-- Start Document section --

Will Tata hasten Britain’s industrial decline?
Lance Price | 14 Apr, 2016
AT THE END of March, in the middle of Britain’s Easter holiday break, the board of Tata Steel, meeting in Mumbai, caught this country’s political and industrial leaders napping. The sudden announcement that the company wanted to sell all of its UK holdings was as unexpected as it was traumatic. Since then, the shock of the decision continues to reverberate while serious questions are being asked about what it means for Britain’s industrial and strategic role in the modern world.
The minister responsible, the business secretary Sajid Javid, could not have been further away from the eye of the storm. He was on a visit to Australia from where he promptly called the Tata boss, Cyrus Mistry, before flying home to take charge of the crisis. Both the prime minister, David Cameron, and the Chancellor of the Exchequer (Finance Minister), George Osborne, were also out of the country. It looked for all the world as if the government had taken its collective eye off the ball while a crucial part of Britain’s industrial sector was being knocked for a six.
Ministers scrambled to recover from the political hit they had taken. There has been a flurry of parliamentary statements, top-level meetings both in India and the UK, and declarations of support for the steel-making communities in what used to be considered Britain’s industrial heartlands. Even Prince William, on an official visit to India with his wife Catherine, made a point of raising the issue over lunch with Narendra Modi.
For Sajid Javid in particular, it has been a career-defining experience. A relative newcomer to high office, he has long been tipped as the man most likely to become the UK’s first prime minister of South Asian descent. The British-born son of Pakistani parents, he has risen from relatively humble beginnings (his father was a bus driver) to become first, a very successful banker and then, a political high-flyer. This was by far the biggest test of his career.
Javid’s first move on arriving back in the UK was to travel to Port Talbot in South Wales, site of Tata’s biggest plant employing some 4,000 people. It has been estimated that as many as 40,000 jobs were put on the line by the Tata decision, 15,000 on the books of Tata Steel itself and another 25,000 in the supply chain. It was preserving their jobs, not Javid’s, that concerned the nation. Nevertheless, questions were being asked about whether he could and should have done more to avert the crisis.
Local union leaders and members of parliament said it was common knowledge on the ground that Tata was about to announce its pull-out. If he was so smart, and understood the business world as well as he claimed to do, why hadn’t he known too?

-- End Document section --
-- Start Available data --

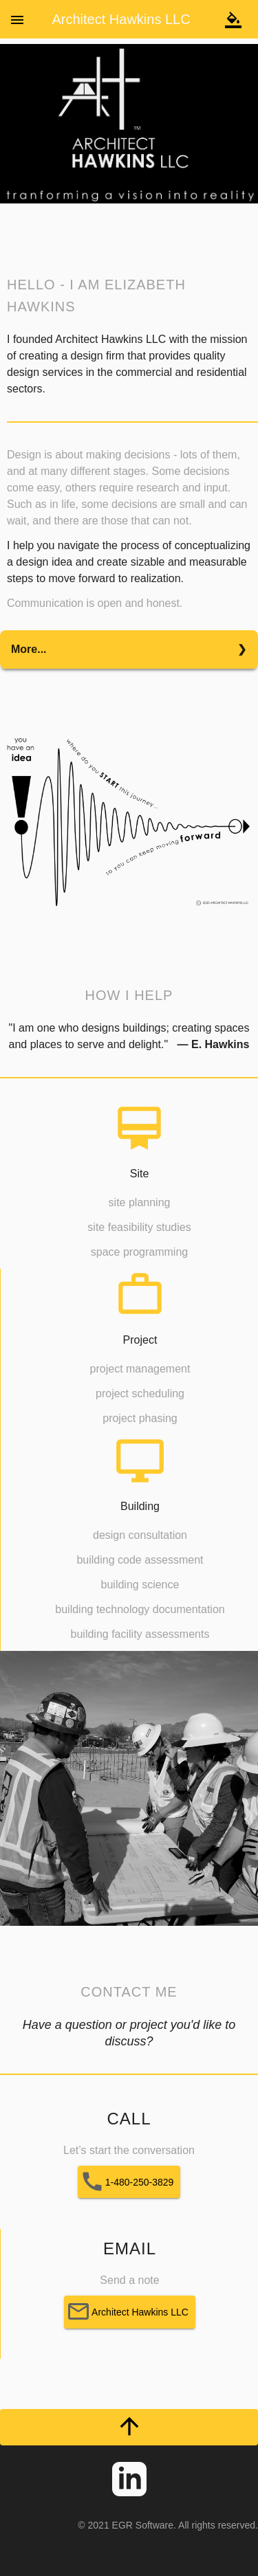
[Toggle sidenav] (17, 19)
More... (29, 649)
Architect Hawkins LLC (121, 19)
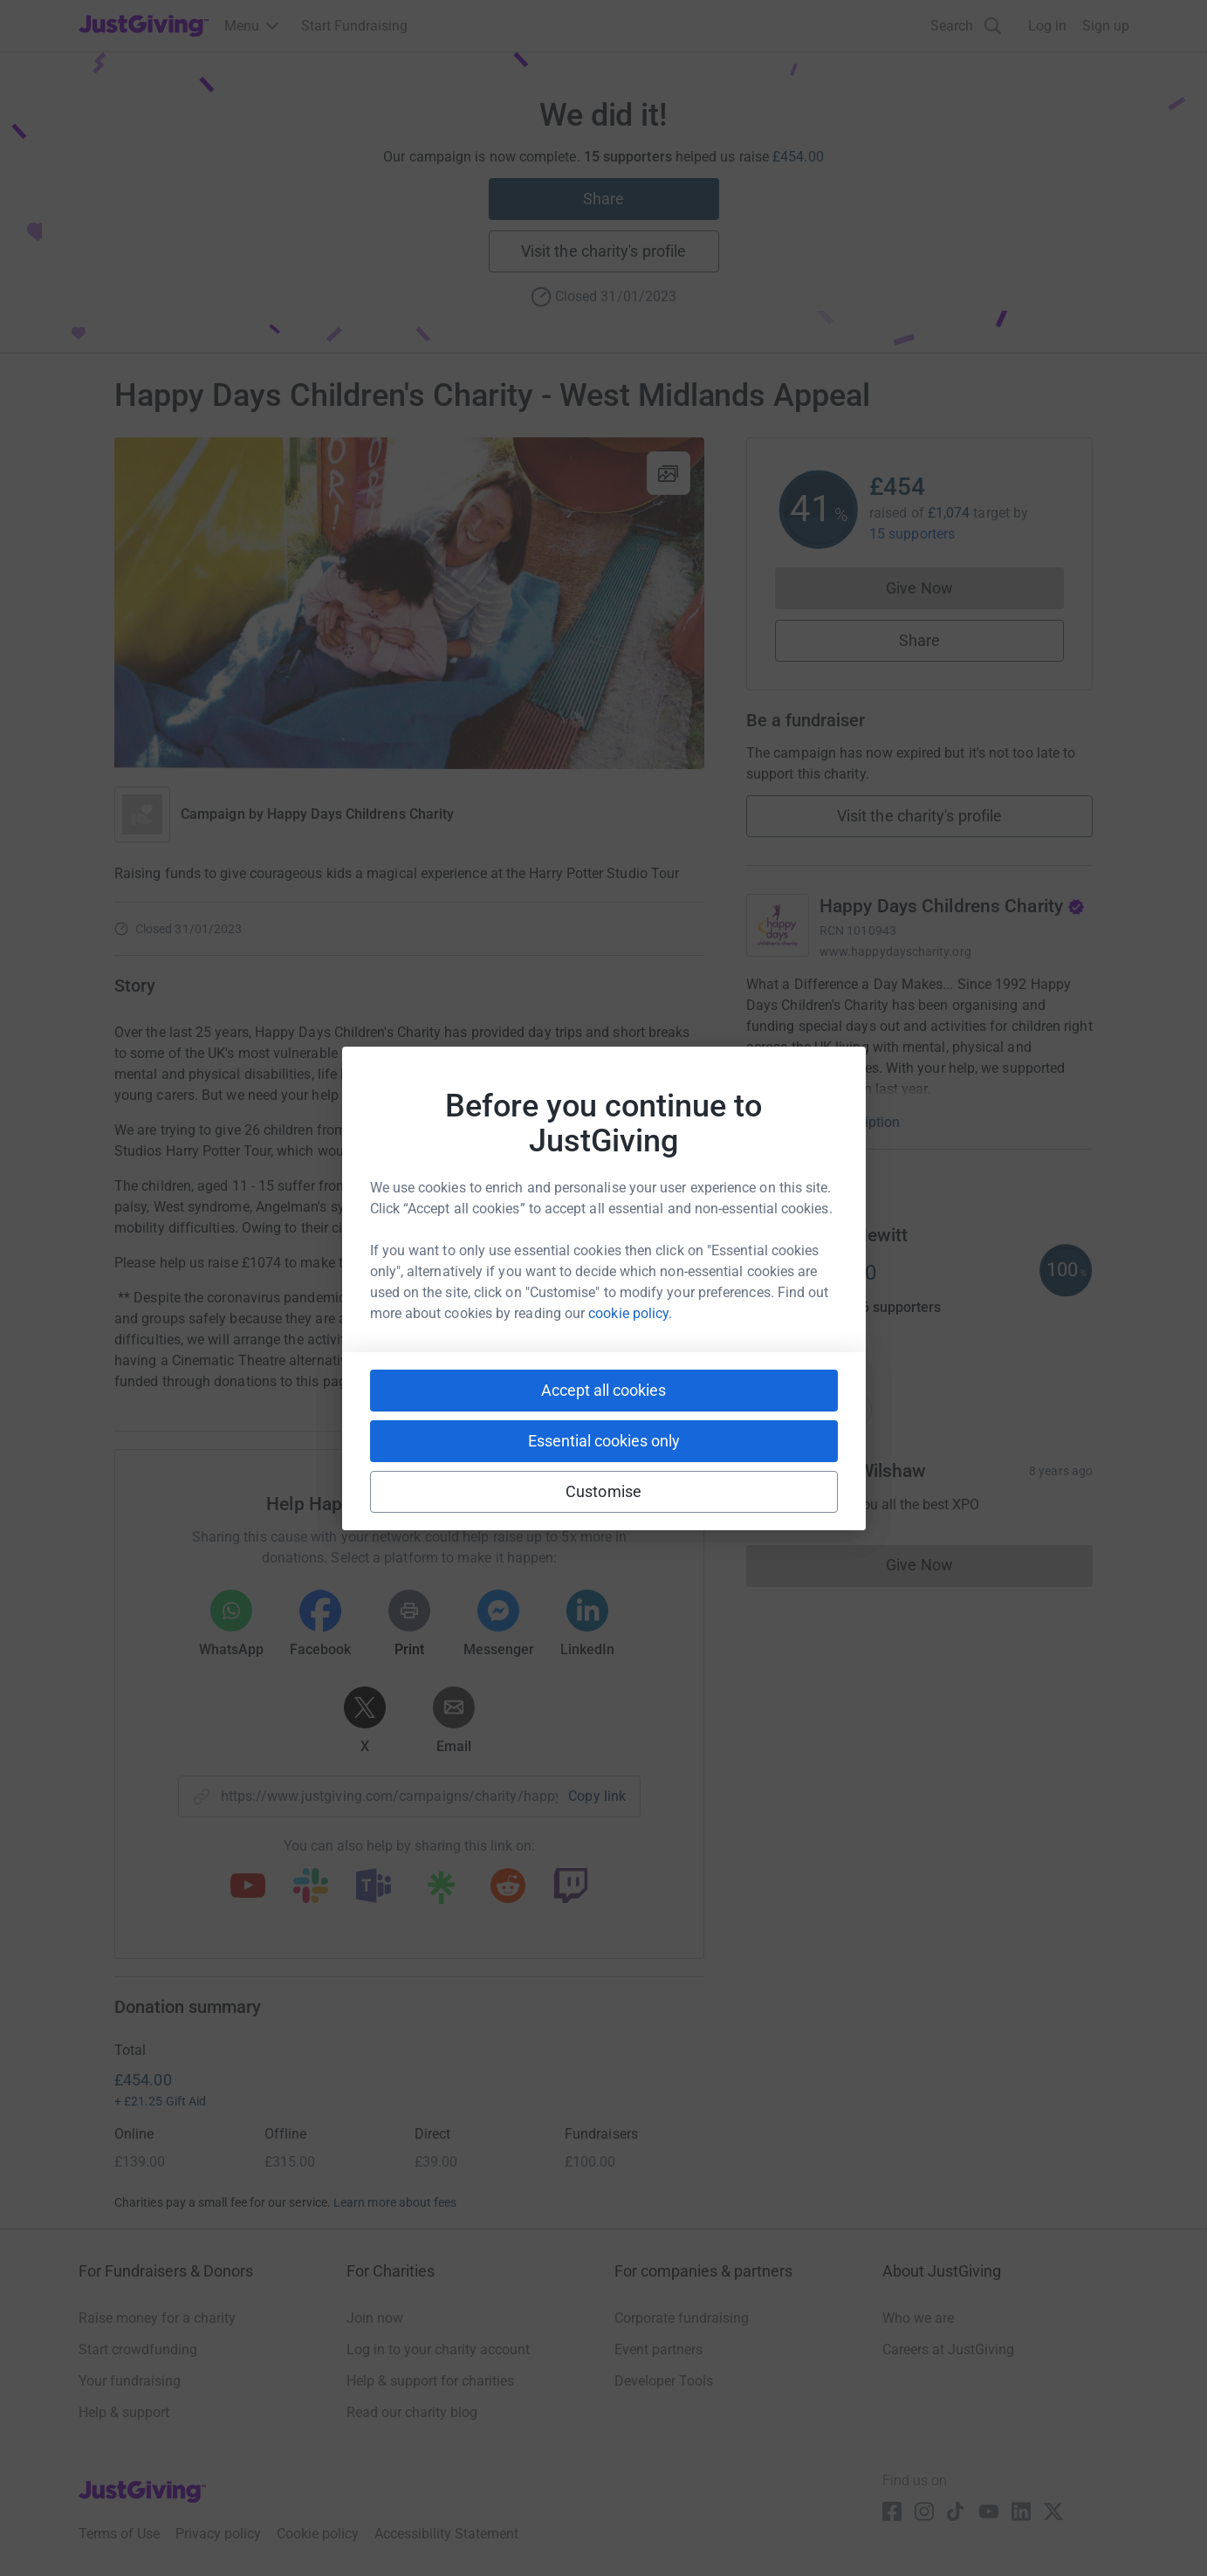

-- End Available data --

■ Things to do:
A: Decide whether each statement agrees with the Tata Steel article, answering yes or no and quoting the deciding words: (i) Sajid Javid was in Australia when the announcement came; (ii) the Port Talbot plant employs some 15,000 people; (iii) Prince William raised the issue with Narendra Modi over lunch.
B: Write out everything in the Tata Steel article from "For Sajid Javid" down to "of his career.", substituting "taxi driver" for "bus driver".
The material placed after the Tata Steel article has no connection to it.

■ In response:
A:
(i) Yes: "He was on a visit to Australia from where he promptly called the Tata boss, Cyrus Mistry, before flying home to take charge of the crisis."
(ii) No: "site of Tata’s biggest plant employing some 4,000 people"
(iii) Yes: "made a point of raising the issue over lunch with Narendra Modi."

B:
For Sajid Javid in particular, it has been a career-defining experience. A relative newcomer to high office, he has long been tipped as the man most likely to become the UK’s first prime minister of South Asian descent. The British-born son of Pakistani parents, he has risen from relatively humble beginnings (his father was a taxi driver) to become first, a very successful banker and then, a political high-flyer. This was by far the biggest test of his career.